*Work instructions:* Reproduce the entire article below on planned petrochemical plants in Texas, word for word.

*Document text:*
______________________________

Petrochemical Plant Expansion in Texas Disproportionately Affects Communities of Color and Low-Income Areas
A report by Texas Southern University reveals that 82 out of 89 proposed petrochemical plants in Texas are planned near communities of color or poorer areas, many already burdened by toxic pollution. Nearly half of these projects are in some of the worst regions nationally for toxic air releases, raising environmental justice concerns. The EPA's EJScreen tool, once used to highlight these inequities, has been taken down by the Trump administration, limiting updated data availability.
The report from Texas Southern University, led by Robert Bullard, a leading figure in environmental justice, analyzed 89 proposed petrochemical projects across Texas and found that 82 would be located in communities with disproportionately higher populations of people of color or poverty levels than the state average. Many of these areas are already heavily polluted, with nearly half ranking among the worst nationally for toxic air releases. Additionally, nine in ten of the proposed facilities would be built near other high-risk chemical plants, exacerbating existing environmental and health risks. From 2021 to 2023, Texas led the nation in hazardous chemical incidents, including fires and toxic releases. Researchers utilized EJScreen, an EPA-developed mapping tool combining data on pollution and demographics to identify vulnerable communities; however, the Trump administration removed this tool earlier in 2025, and while advocacy groups have maintained copies online and are suing the EPA, government-supplied data updating has ceased. This expansion highlights ongoing environmental justice issues, with petrochemical industries continuing to disproportionately burden communities of color and low-income residents, signaling a failure to address systemic inequities in industrial pollution placement and public health protection.

______________________________

*Data section:*
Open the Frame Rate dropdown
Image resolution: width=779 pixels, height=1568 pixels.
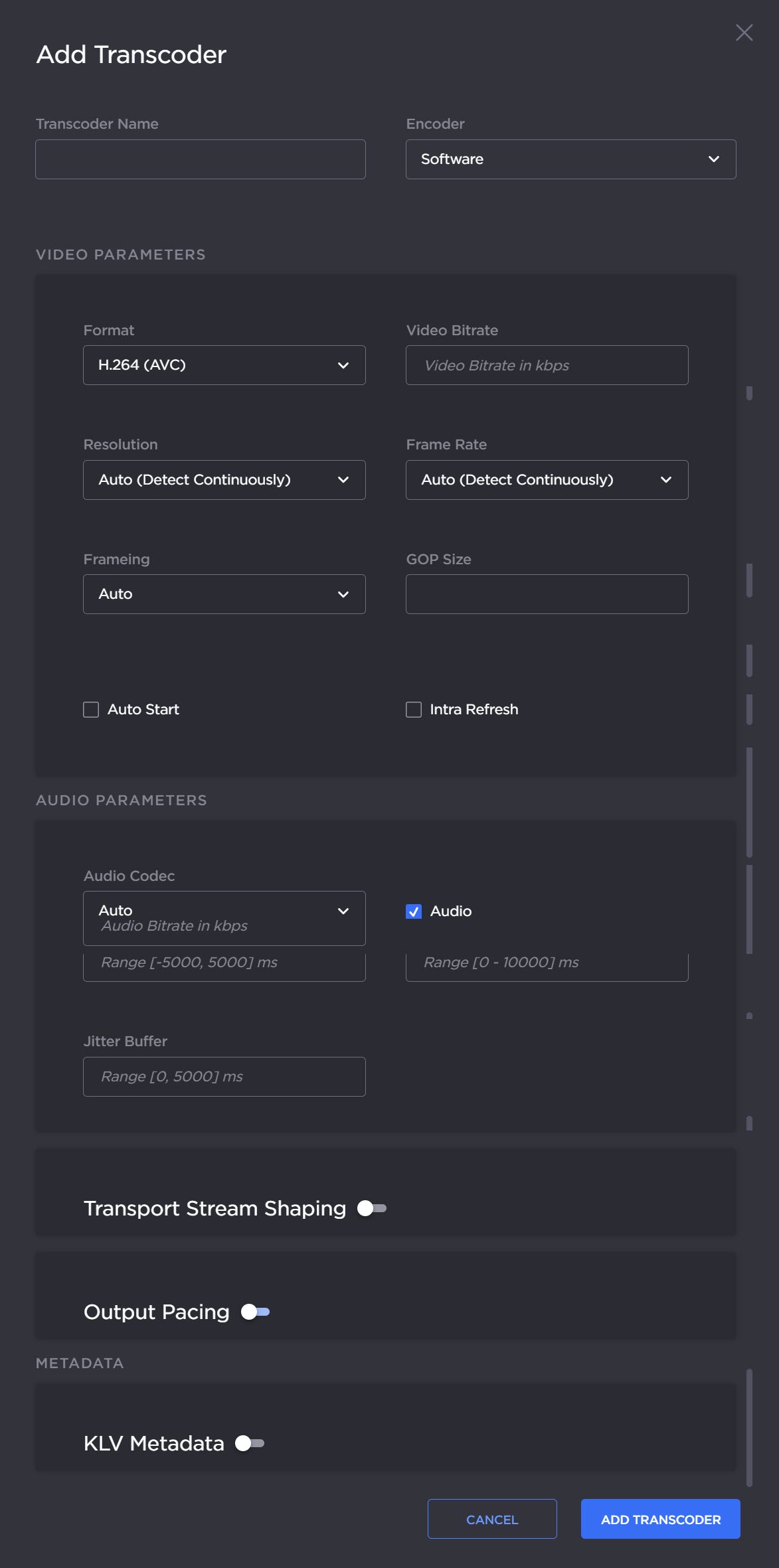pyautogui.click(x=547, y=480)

______________________________

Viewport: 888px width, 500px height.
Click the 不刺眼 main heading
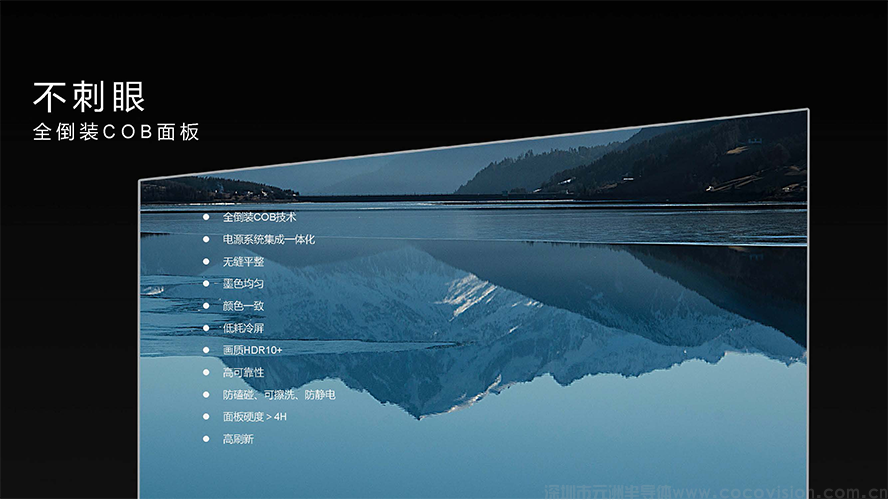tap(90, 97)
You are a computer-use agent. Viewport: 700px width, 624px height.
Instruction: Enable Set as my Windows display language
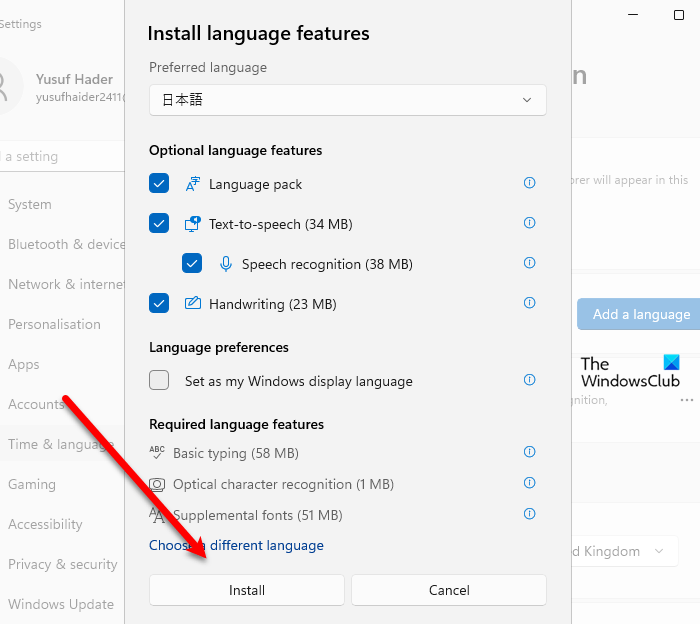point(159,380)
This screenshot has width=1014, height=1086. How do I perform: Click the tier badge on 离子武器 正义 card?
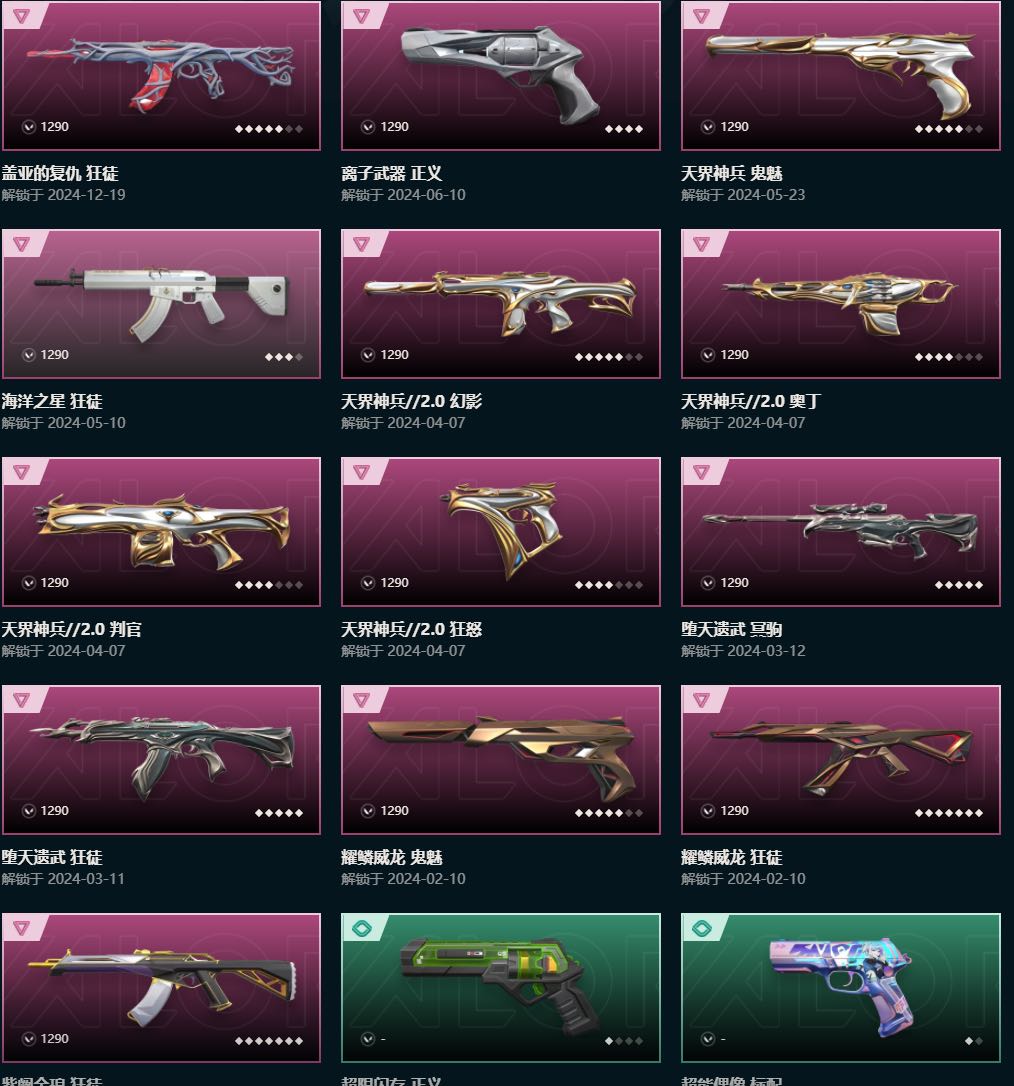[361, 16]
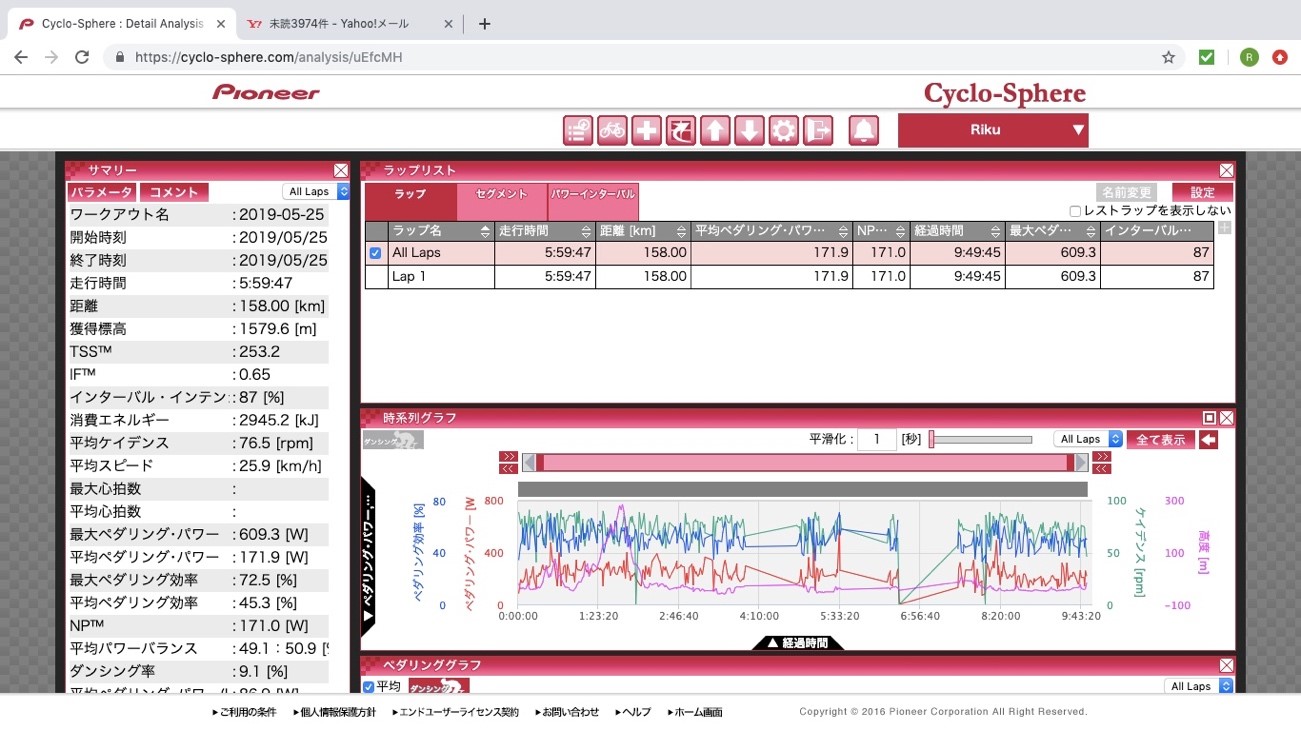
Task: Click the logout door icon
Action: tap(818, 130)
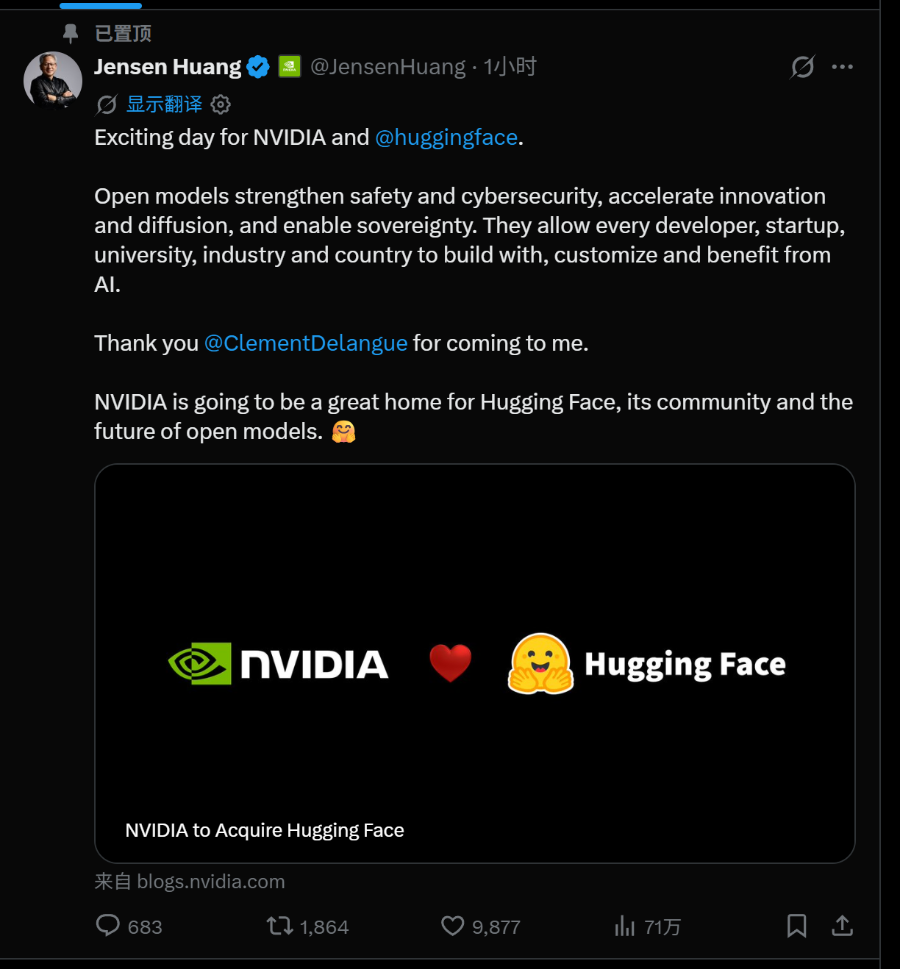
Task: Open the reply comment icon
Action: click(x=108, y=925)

______________________________

*Written solution:*
Petrochemical Plant Expansion in Texas Disproportionately Affects Communities of Color and Low-Income Areas
A report by Texas Southern University reveals that 82 out of 89 proposed petrochemical plants in Texas are planned near communities of color or poorer areas, many already burdened by toxic pollution. Nearly half of these projects are in some of the worst regions nationally for toxic air releases, raising environmental justice concerns. The EPA's EJScreen tool, once used to highlight these inequities, has been taken down by the Trump administration, limiting updated data availability.
The report from Texas Southern University, led by Robert Bullard, a leading figure in environmental justice, analyzed 89 proposed petrochemical projects across Texas and found that 82 would be located in communities with disproportionately higher populations of people of color or poverty levels than the state average. Many of these areas are already heavily polluted, with nearly half ranking among the worst nationally for toxic air releases. Additionally, nine in ten of the proposed facilities would be built near other high-risk chemical plants, exacerbating existing environmental and health risks. From 2021 to 2023, Texas led the nation in hazardous chemical incidents, including fires and toxic releases. Researchers utilized EJScreen, an EPA-developed mapping tool combining data on pollution and demographics to identify vulnerable communities; however, the Trump administration removed this tool earlier in 2025, and while advocacy groups have maintained copies online and are suing the EPA, government-supplied data updating has ceased. This expansion highlights ongoing environmental justice issues, with petrochemical industries continuing to disproportionately burden communities of color and low-income residents, signaling a failure to address systemic inequities in industrial pollution placement and public health protection.